> [Aim of the task]: Extract the line that contains "You are a GUI" and every line after it through the end of the records below, exactly as written, leaving out any pictures.

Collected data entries
****************************************
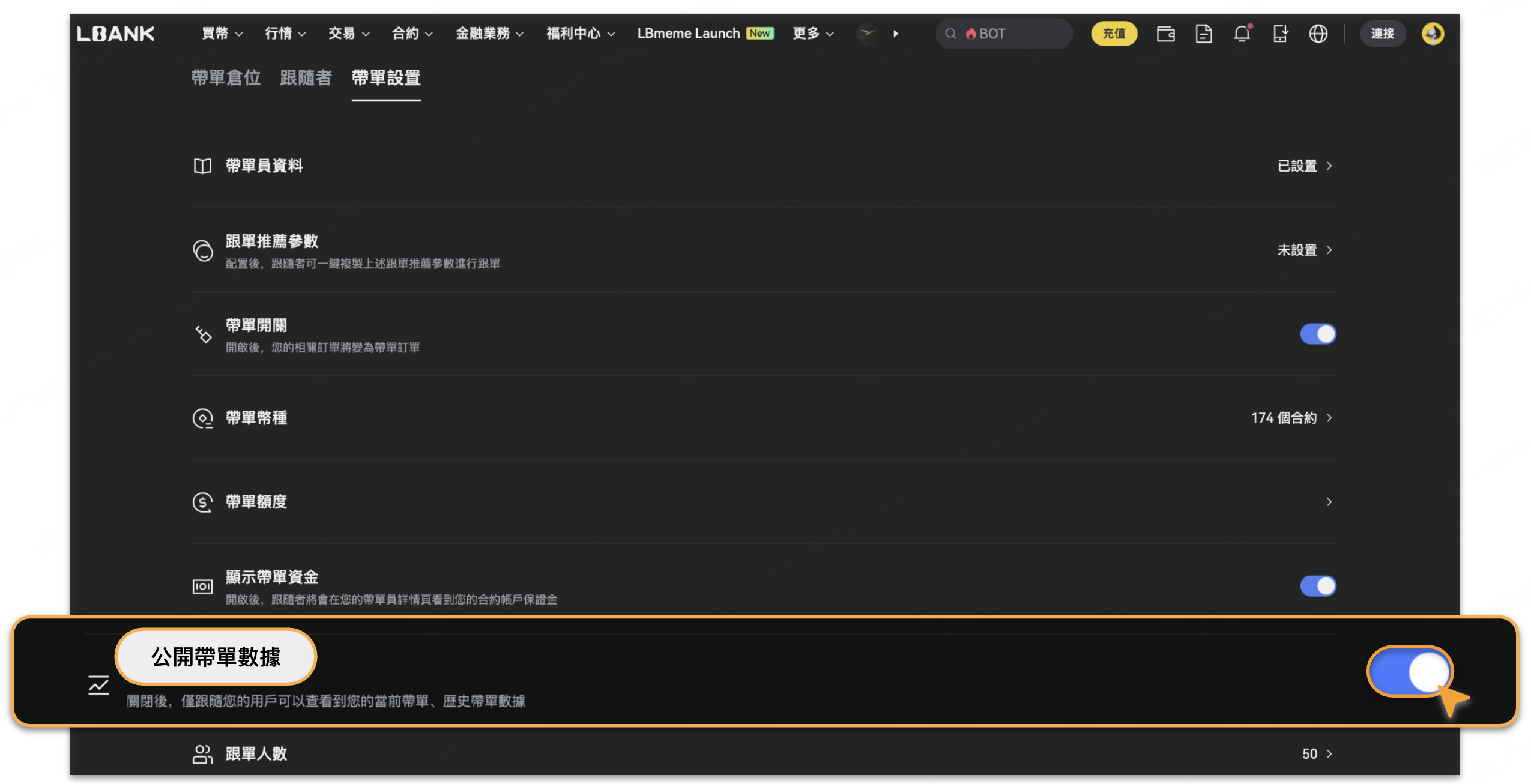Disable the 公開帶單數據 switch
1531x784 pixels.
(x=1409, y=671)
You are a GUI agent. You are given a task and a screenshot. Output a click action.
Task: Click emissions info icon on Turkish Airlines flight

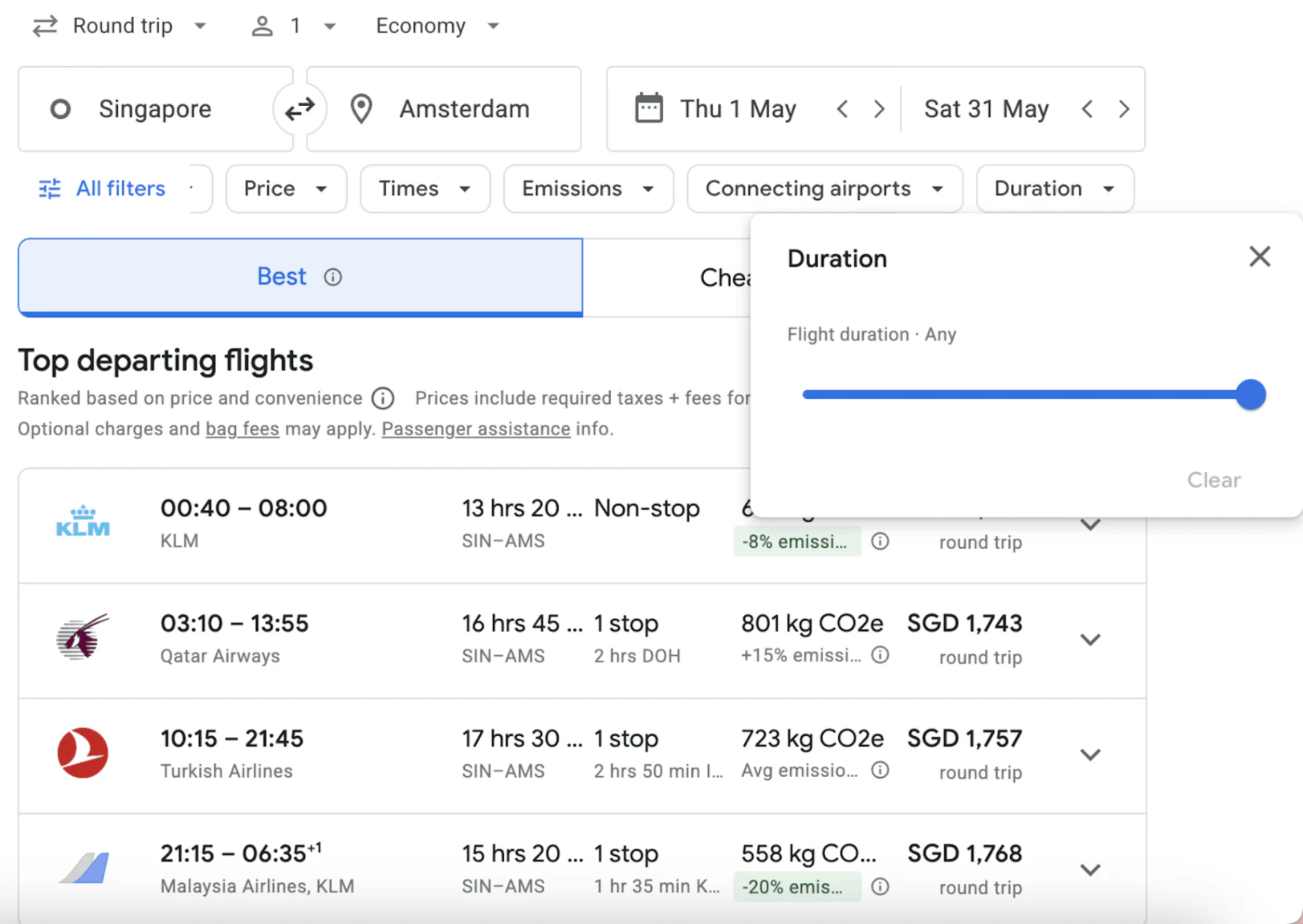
****************************************
> [Output of the task]:
You are a GUI agent. You are given a task and a screenshot. Output a click action.
Task: Click emissions info icon on Turkish Airlines flight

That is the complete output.